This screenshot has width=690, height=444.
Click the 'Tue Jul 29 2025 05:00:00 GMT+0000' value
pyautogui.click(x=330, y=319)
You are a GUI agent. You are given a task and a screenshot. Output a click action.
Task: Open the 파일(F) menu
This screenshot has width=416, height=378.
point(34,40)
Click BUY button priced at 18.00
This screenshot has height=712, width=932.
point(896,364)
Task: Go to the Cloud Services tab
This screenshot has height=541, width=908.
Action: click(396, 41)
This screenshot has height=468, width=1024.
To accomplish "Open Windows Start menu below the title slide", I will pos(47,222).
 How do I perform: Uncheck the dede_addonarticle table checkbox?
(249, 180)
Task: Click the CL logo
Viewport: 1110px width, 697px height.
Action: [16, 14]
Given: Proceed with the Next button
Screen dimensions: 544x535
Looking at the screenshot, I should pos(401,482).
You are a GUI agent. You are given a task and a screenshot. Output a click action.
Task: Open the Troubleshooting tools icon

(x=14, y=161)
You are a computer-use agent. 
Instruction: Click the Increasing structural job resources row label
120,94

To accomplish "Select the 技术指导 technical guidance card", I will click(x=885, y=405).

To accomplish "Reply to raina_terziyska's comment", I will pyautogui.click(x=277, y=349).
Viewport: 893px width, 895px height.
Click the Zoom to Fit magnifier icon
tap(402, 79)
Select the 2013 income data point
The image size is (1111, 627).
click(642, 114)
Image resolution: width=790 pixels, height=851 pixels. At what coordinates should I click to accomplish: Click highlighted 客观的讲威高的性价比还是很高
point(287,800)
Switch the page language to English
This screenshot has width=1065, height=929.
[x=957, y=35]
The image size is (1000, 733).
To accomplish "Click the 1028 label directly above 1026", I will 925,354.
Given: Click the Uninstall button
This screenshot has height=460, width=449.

· · · · · · ·

*WHAT THE TASK REQUIRES:* Return the whole listing exactly.

*SOLVED EXERCISE:*
This screenshot has width=690, height=444.
Click the 'Tue Jul 29 2025 05:00:00 GMT+0000' value
pyautogui.click(x=330, y=319)
You are a GUI agent. You are given a task and a screenshot. Output a click action.
Task: Open the 파일(F) menu
This screenshot has width=416, height=378.
point(34,40)
Click BUY button priced at 18.00
This screenshot has height=712, width=932.
point(896,364)
Task: Go to the Cloud Services tab
This screenshot has height=541, width=908.
Action: click(396, 41)
This screenshot has height=468, width=1024.
To accomplish "Open Windows Start menu below the title slide", I will pos(47,222).
 How do I perform: Uncheck the dede_addonarticle table checkbox?
(249, 180)
Task: Click the CL logo
Viewport: 1110px width, 697px height.
Action: [16, 14]
Given: Proceed with the Next button
Screen dimensions: 544x535
Looking at the screenshot, I should pos(401,482).
You are a GUI agent. You are given a task and a screenshot. Output a click action.
Task: Open the Troubleshooting tools icon

(x=14, y=161)
You are a computer-use agent. 
Instruction: Click the Increasing structural job resources row label
120,94

To accomplish "Select the 技术指导 technical guidance card", I will click(x=885, y=405).

To accomplish "Reply to raina_terziyska's comment", I will pyautogui.click(x=277, y=349).
Viewport: 893px width, 895px height.
Click the Zoom to Fit magnifier icon
tap(402, 79)
Select the 2013 income data point
The image size is (1111, 627).
click(642, 114)
Image resolution: width=790 pixels, height=851 pixels. At what coordinates should I click to accomplish: Click highlighted 客观的讲威高的性价比还是很高
point(287,800)
Switch the page language to English
This screenshot has width=1065, height=929.
[x=957, y=35]
The image size is (1000, 733).
To accomplish "Click the 1028 label directly above 1026", I will 925,354.
Given: Click the Uninstall button
This screenshot has height=460, width=449.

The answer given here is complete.